Okay. Any opportunity to go out there, some higher-margin business while you're doing this, or is that still not really in the works?
I think when we think about Nichols, it's commodity business. Historically, that Nichols accepted that they were in this commodity space and have not flexed their ability to service customers with high levels of on-time delivery, outside a few. Our goal is to raise our reliability of our system and our on-time delivery and participate more aggressively in some of the rolling charges that are being exhibited by our competitors. So we feel this reliability in on-time delivery is an important step in that.
[Operator Instructions] And this does conclude the question-and-answer session of today's program. I'd like to turn the program back to management for any further remarks.
As some of you already know, Jeff is retiring later this year. And like many of you, we're certainly going to miss him at Quanex, and I would put a double underline under that. We will miss him. We did find a good person to take his place. His name is Marty Kettalar [ph] from Memphis Base Service Master [ph]. Marty joins us next week and he will -- he and Jeff will be working closely together to ensure a smooth transition for all of us. I, along with Brent, wish Jeff the best in his retirement and he's going to be right here in Texas, so if we need him, we'll get him back here on the call.

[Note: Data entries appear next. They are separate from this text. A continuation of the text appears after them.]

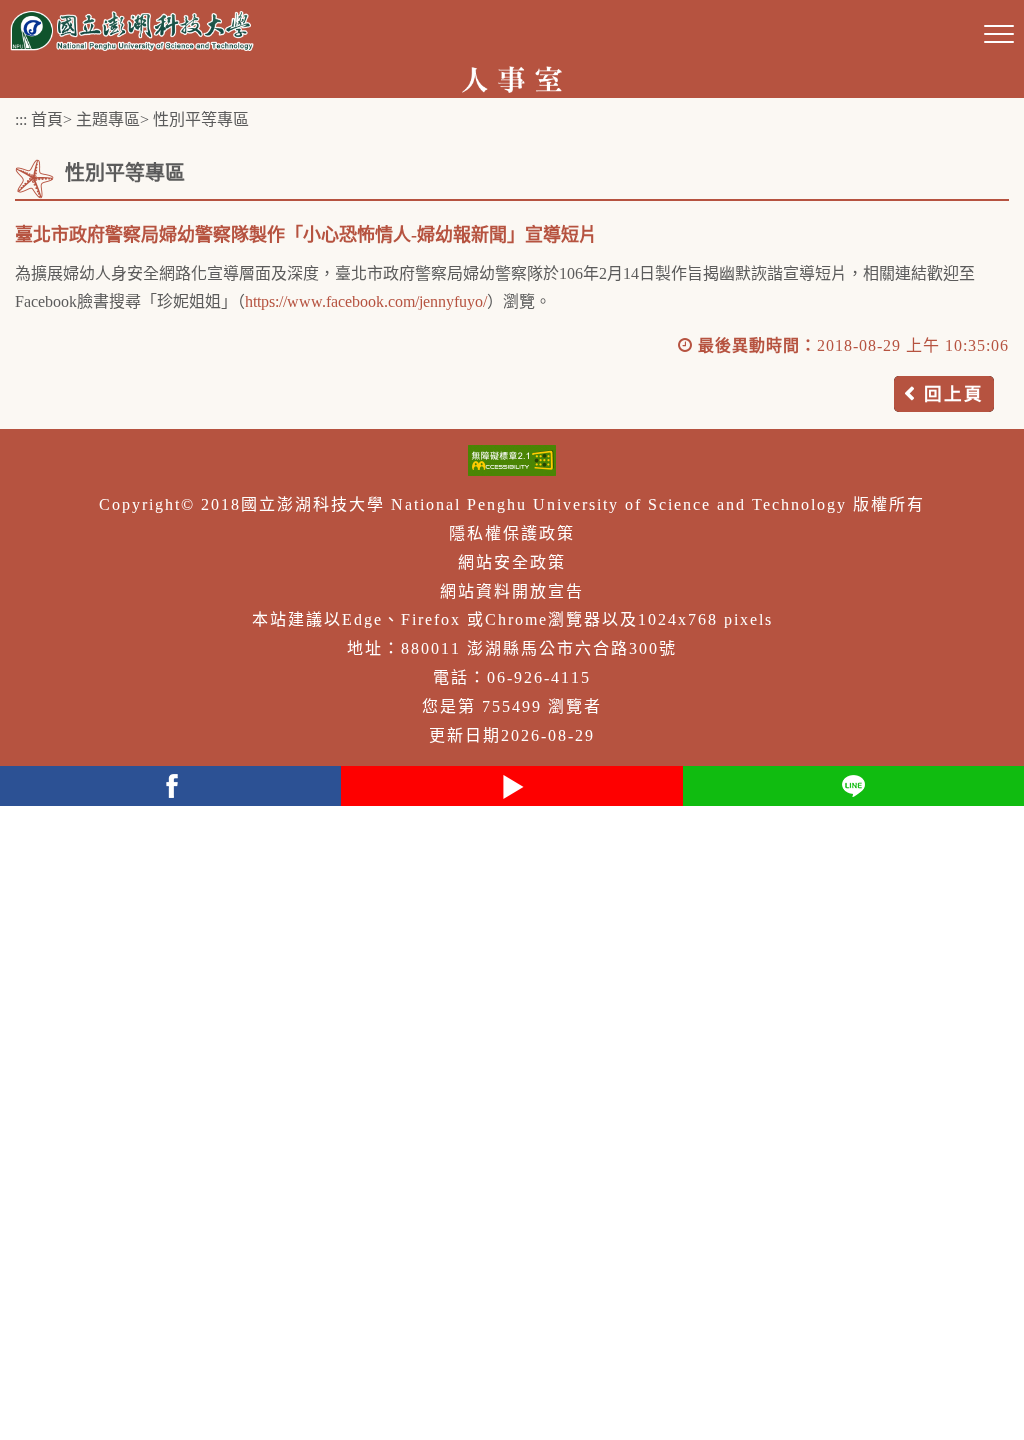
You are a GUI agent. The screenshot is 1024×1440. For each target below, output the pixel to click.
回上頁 (954, 394)
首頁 (47, 119)
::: (21, 119)
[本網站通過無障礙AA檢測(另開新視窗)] (512, 460)
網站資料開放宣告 (512, 591)
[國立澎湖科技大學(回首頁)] (132, 30)
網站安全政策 (512, 562)
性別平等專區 (201, 119)
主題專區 (108, 119)
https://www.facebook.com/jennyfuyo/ (366, 301)
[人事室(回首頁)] (512, 77)
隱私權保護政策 (512, 533)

We'd also like to extend an invitation for you to join us at this year's GlassBuild show in Las Vegas, Nevada on September 12 through the 14th. Like last year, we'll have many of our EPG business leaders available to meet you. So we hope to see you there. That concludes today's call, and I want to thank you, for your interest in Quanex Building Products. Have a great day.
Thank you, ladies and gentlemen, for your participation in today's conference. This does conclude the program. You may now disconnect. Good day.